Problem statement
Look through the records, and wherever the string "computer" turns up, copy out that line.

Input for this task
+ + + + + + +

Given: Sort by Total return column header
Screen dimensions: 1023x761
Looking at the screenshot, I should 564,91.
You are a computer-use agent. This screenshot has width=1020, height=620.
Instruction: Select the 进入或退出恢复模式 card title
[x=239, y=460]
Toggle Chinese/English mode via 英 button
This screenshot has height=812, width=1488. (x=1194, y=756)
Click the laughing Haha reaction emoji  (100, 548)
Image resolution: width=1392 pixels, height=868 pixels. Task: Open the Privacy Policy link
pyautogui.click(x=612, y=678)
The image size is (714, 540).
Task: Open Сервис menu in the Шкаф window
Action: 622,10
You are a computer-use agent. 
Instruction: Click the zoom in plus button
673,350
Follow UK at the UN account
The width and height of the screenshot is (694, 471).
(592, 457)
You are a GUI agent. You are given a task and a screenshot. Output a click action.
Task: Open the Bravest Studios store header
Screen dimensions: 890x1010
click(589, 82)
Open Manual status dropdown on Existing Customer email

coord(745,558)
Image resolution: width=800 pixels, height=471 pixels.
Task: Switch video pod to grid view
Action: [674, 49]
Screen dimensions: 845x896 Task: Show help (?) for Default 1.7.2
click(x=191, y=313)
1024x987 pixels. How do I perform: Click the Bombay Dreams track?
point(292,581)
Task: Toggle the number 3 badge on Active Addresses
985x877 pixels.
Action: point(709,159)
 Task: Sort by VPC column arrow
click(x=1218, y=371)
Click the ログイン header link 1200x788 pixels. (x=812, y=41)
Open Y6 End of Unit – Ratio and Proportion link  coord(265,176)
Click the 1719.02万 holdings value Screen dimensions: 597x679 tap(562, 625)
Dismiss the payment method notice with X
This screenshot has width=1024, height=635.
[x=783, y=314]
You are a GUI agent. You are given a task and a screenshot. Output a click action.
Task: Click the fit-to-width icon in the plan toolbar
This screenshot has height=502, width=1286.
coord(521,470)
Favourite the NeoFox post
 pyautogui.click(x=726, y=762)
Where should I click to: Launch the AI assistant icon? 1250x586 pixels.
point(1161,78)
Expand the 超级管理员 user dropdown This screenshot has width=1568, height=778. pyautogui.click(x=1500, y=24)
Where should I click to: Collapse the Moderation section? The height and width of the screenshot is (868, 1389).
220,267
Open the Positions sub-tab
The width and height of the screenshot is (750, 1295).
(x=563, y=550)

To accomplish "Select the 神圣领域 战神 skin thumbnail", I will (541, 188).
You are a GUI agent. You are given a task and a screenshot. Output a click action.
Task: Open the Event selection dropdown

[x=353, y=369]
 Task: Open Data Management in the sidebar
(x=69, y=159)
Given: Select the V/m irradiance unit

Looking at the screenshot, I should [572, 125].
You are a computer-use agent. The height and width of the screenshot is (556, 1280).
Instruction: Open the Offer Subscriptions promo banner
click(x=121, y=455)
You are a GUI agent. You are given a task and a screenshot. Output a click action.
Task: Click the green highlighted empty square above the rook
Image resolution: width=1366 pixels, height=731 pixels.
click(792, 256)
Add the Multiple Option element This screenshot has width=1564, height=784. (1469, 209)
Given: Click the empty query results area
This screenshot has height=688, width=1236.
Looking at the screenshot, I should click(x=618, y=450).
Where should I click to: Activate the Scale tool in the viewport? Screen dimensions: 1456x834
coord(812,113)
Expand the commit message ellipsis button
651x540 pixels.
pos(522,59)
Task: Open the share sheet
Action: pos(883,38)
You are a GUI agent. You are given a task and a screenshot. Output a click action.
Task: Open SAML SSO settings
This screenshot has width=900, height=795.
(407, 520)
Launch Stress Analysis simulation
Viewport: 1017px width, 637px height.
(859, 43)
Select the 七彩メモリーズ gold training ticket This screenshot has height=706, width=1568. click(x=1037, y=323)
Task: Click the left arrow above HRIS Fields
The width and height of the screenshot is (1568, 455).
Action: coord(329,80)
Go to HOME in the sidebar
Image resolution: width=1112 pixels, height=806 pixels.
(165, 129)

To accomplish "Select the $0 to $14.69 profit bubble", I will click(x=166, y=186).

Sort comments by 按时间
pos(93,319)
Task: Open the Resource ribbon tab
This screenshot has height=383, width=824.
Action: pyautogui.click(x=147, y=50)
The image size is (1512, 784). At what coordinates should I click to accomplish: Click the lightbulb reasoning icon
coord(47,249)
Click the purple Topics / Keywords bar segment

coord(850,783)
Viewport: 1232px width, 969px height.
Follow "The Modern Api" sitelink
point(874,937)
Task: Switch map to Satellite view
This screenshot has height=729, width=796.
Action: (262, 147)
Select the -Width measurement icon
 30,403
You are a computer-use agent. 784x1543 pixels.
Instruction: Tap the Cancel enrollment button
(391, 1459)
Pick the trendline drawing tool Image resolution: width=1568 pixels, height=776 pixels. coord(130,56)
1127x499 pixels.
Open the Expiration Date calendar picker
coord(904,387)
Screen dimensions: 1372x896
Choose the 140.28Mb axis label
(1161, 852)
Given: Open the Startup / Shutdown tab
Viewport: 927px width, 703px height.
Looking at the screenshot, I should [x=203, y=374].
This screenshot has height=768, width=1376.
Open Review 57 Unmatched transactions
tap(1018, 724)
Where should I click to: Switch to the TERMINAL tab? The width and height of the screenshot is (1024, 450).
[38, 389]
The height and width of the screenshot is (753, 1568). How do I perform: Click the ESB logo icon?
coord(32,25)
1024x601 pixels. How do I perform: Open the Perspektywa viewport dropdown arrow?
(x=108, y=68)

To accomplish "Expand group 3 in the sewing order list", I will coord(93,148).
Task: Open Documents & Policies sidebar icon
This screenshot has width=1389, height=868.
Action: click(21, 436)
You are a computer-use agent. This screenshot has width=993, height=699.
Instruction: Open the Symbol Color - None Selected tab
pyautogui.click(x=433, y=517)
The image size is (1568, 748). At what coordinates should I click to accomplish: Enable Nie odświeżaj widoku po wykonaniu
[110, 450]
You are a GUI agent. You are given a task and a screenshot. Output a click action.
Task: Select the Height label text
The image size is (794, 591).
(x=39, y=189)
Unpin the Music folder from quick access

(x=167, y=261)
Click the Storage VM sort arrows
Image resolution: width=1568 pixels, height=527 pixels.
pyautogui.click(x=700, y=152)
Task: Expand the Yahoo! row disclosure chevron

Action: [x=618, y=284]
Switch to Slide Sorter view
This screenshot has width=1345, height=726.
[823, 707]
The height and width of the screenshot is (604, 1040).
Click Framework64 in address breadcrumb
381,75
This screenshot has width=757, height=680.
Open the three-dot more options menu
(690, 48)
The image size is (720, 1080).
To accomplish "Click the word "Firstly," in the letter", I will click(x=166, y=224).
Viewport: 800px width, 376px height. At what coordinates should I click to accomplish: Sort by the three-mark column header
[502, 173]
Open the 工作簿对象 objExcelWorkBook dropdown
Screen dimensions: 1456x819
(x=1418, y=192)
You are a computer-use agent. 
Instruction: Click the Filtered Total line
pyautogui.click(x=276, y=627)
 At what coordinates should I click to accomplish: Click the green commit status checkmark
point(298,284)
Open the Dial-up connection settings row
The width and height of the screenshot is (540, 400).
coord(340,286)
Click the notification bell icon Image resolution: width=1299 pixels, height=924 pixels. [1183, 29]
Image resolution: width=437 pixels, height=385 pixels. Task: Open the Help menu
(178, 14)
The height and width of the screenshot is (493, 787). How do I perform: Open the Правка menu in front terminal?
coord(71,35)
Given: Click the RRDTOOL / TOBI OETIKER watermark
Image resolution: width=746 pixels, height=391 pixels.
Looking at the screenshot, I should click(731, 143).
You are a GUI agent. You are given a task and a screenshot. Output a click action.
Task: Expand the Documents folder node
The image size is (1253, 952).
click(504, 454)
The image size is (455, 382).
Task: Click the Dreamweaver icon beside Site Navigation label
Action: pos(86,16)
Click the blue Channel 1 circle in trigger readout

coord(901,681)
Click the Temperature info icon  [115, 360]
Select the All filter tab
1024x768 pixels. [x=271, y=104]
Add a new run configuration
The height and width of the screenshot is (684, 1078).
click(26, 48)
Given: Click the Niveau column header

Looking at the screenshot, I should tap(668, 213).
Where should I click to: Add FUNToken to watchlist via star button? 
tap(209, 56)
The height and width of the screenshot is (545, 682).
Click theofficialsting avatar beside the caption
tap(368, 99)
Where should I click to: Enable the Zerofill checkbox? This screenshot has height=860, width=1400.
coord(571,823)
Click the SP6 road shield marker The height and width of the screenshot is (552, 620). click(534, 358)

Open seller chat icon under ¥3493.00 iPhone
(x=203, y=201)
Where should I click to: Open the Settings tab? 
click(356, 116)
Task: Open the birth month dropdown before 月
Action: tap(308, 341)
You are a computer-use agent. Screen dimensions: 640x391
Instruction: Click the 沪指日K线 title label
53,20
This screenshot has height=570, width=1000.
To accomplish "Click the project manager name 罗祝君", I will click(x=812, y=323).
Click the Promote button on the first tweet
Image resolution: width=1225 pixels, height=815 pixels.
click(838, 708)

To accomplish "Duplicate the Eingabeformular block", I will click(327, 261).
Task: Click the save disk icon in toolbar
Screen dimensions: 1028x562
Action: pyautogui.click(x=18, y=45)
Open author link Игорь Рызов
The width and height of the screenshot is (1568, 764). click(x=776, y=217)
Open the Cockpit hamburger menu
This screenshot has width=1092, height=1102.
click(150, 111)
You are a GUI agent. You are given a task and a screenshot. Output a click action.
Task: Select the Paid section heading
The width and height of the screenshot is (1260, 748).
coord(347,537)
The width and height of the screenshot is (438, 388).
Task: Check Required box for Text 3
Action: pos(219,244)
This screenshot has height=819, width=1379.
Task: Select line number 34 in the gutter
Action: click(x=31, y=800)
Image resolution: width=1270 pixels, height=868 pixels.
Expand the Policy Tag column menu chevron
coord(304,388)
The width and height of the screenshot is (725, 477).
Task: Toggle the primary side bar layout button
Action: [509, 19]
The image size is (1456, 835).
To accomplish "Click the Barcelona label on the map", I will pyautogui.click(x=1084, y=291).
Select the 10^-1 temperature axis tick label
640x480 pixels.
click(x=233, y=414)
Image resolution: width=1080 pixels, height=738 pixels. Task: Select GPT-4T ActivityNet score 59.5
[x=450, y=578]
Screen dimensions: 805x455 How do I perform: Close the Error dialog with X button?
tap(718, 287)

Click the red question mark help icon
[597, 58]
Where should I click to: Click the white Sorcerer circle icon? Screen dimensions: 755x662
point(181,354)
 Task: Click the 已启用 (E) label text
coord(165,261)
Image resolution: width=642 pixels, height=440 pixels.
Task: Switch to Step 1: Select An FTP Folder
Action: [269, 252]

+ + + + + + +

Answer box
You are a computer-use agent. This screenshot has width=1020, height=620.
You are a computer-use agent. 
You are a computer-use agent. The height and width of the screenshot is (556, 1280).
You are a computer-use agent. 784x1543 pixels.
You are a computer-use agent. This screenshot has width=993, height=699.
You are a computer-use agent. 
You are a computer-use agent. Screen dimensions: 640x391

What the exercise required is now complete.